→ GIVEN RECORDS:
- - - - -
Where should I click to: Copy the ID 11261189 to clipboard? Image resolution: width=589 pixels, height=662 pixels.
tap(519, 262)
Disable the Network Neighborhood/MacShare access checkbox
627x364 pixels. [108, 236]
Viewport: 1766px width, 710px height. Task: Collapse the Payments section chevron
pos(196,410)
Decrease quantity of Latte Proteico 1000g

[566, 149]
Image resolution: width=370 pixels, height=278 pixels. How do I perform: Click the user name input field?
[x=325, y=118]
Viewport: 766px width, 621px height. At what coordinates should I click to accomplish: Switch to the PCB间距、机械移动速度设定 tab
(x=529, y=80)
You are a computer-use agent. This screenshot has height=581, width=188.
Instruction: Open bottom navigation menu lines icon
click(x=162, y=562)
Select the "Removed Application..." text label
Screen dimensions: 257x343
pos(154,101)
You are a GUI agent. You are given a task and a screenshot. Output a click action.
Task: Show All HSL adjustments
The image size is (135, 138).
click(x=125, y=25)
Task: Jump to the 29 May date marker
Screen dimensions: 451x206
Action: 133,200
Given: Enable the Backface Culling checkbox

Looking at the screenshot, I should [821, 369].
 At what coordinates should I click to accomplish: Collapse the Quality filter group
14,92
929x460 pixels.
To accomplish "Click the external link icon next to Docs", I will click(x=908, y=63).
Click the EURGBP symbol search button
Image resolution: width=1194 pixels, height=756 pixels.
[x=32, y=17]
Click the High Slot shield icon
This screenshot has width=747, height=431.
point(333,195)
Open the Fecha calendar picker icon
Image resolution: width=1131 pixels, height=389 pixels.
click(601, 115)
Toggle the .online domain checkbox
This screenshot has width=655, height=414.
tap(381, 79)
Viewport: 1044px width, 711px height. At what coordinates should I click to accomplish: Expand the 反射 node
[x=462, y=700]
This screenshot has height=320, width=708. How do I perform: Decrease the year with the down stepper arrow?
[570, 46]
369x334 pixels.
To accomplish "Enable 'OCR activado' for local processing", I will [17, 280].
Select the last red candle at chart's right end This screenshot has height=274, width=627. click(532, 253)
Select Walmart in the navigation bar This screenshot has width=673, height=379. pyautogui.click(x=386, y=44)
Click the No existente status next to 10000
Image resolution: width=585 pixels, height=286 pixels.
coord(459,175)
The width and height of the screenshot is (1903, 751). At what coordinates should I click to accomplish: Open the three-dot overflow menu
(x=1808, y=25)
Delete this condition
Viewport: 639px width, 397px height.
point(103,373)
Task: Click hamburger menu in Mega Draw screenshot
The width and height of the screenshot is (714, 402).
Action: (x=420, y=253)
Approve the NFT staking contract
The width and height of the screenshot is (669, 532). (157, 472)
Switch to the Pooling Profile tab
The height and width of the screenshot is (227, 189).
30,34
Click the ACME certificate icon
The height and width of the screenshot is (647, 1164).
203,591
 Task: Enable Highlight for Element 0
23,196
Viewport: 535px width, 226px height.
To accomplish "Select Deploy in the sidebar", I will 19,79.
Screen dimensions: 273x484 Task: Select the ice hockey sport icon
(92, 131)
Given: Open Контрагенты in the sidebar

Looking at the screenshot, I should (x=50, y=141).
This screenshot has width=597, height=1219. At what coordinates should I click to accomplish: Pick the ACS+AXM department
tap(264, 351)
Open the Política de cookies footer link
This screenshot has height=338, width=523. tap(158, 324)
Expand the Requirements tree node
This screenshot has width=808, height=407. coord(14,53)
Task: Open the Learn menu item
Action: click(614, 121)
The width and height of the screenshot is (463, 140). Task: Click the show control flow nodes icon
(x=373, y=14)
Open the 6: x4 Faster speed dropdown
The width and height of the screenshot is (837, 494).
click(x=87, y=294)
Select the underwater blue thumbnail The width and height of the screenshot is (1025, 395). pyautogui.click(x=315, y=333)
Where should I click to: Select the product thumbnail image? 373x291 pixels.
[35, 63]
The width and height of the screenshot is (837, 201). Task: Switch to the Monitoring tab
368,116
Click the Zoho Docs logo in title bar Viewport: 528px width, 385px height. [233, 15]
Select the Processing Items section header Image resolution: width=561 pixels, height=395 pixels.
- - - - -
Repeat back the data above, exact to the last character.

Where should I click to: Copy the ID 11261189 to clipboard? Image resolution: width=589 pixels, height=662 pixels.
tap(519, 262)
Disable the Network Neighborhood/MacShare access checkbox
627x364 pixels. [108, 236]
Viewport: 1766px width, 710px height. Task: Collapse the Payments section chevron
pos(196,410)
Decrease quantity of Latte Proteico 1000g

[566, 149]
Image resolution: width=370 pixels, height=278 pixels. How do I perform: Click the user name input field?
[x=325, y=118]
Viewport: 766px width, 621px height. At what coordinates should I click to accomplish: Switch to the PCB间距、机械移动速度设定 tab
(x=529, y=80)
You are a computer-use agent. This screenshot has height=581, width=188.
Instruction: Open bottom navigation menu lines icon
click(x=162, y=562)
Select the "Removed Application..." text label
Screen dimensions: 257x343
pos(154,101)
You are a GUI agent. You are given a task and a screenshot. Output a click action.
Task: Show All HSL adjustments
The image size is (135, 138).
click(x=125, y=25)
Task: Jump to the 29 May date marker
Screen dimensions: 451x206
Action: 133,200
Given: Enable the Backface Culling checkbox

Looking at the screenshot, I should [821, 369].
 At what coordinates should I click to accomplish: Collapse the Quality filter group
14,92
929x460 pixels.
To accomplish "Click the external link icon next to Docs", I will click(x=908, y=63).
Click the EURGBP symbol search button
Image resolution: width=1194 pixels, height=756 pixels.
[x=32, y=17]
Click the High Slot shield icon
This screenshot has width=747, height=431.
point(333,195)
Open the Fecha calendar picker icon
Image resolution: width=1131 pixels, height=389 pixels.
click(601, 115)
Toggle the .online domain checkbox
This screenshot has width=655, height=414.
tap(381, 79)
Viewport: 1044px width, 711px height. At what coordinates should I click to accomplish: Expand the 反射 node
[x=462, y=700]
This screenshot has height=320, width=708. How do I perform: Decrease the year with the down stepper arrow?
[570, 46]
369x334 pixels.
To accomplish "Enable 'OCR activado' for local processing", I will [17, 280].
Select the last red candle at chart's right end This screenshot has height=274, width=627. click(532, 253)
Select Walmart in the navigation bar This screenshot has width=673, height=379. pyautogui.click(x=386, y=44)
Click the No existente status next to 10000
Image resolution: width=585 pixels, height=286 pixels.
coord(459,175)
The width and height of the screenshot is (1903, 751). At what coordinates should I click to accomplish: Open the three-dot overflow menu
(x=1808, y=25)
Delete this condition
Viewport: 639px width, 397px height.
point(103,373)
Task: Click hamburger menu in Mega Draw screenshot
The width and height of the screenshot is (714, 402).
Action: (x=420, y=253)
Approve the NFT staking contract
The width and height of the screenshot is (669, 532). (157, 472)
Switch to the Pooling Profile tab
The height and width of the screenshot is (227, 189).
30,34
Click the ACME certificate icon
The height and width of the screenshot is (647, 1164).
203,591
 Task: Enable Highlight for Element 0
23,196
Viewport: 535px width, 226px height.
To accomplish "Select Deploy in the sidebar", I will 19,79.
Screen dimensions: 273x484 Task: Select the ice hockey sport icon
(92, 131)
Given: Open Контрагенты in the sidebar

Looking at the screenshot, I should (x=50, y=141).
This screenshot has width=597, height=1219. At what coordinates should I click to accomplish: Pick the ACS+AXM department
tap(264, 351)
Open the Política de cookies footer link
This screenshot has height=338, width=523. tap(158, 324)
Expand the Requirements tree node
This screenshot has width=808, height=407. coord(14,53)
Task: Open the Learn menu item
Action: click(614, 121)
The width and height of the screenshot is (463, 140). Task: Click the show control flow nodes icon
(x=373, y=14)
Open the 6: x4 Faster speed dropdown
The width and height of the screenshot is (837, 494).
click(x=87, y=294)
Select the underwater blue thumbnail The width and height of the screenshot is (1025, 395). pyautogui.click(x=315, y=333)
Where should I click to: Select the product thumbnail image? 373x291 pixels.
[35, 63]
The width and height of the screenshot is (837, 201). Task: Switch to the Monitoring tab
368,116
Click the Zoho Docs logo in title bar Viewport: 528px width, 385px height. [233, 15]
Select the Processing Items section header Image resolution: width=561 pixels, height=395 pixels.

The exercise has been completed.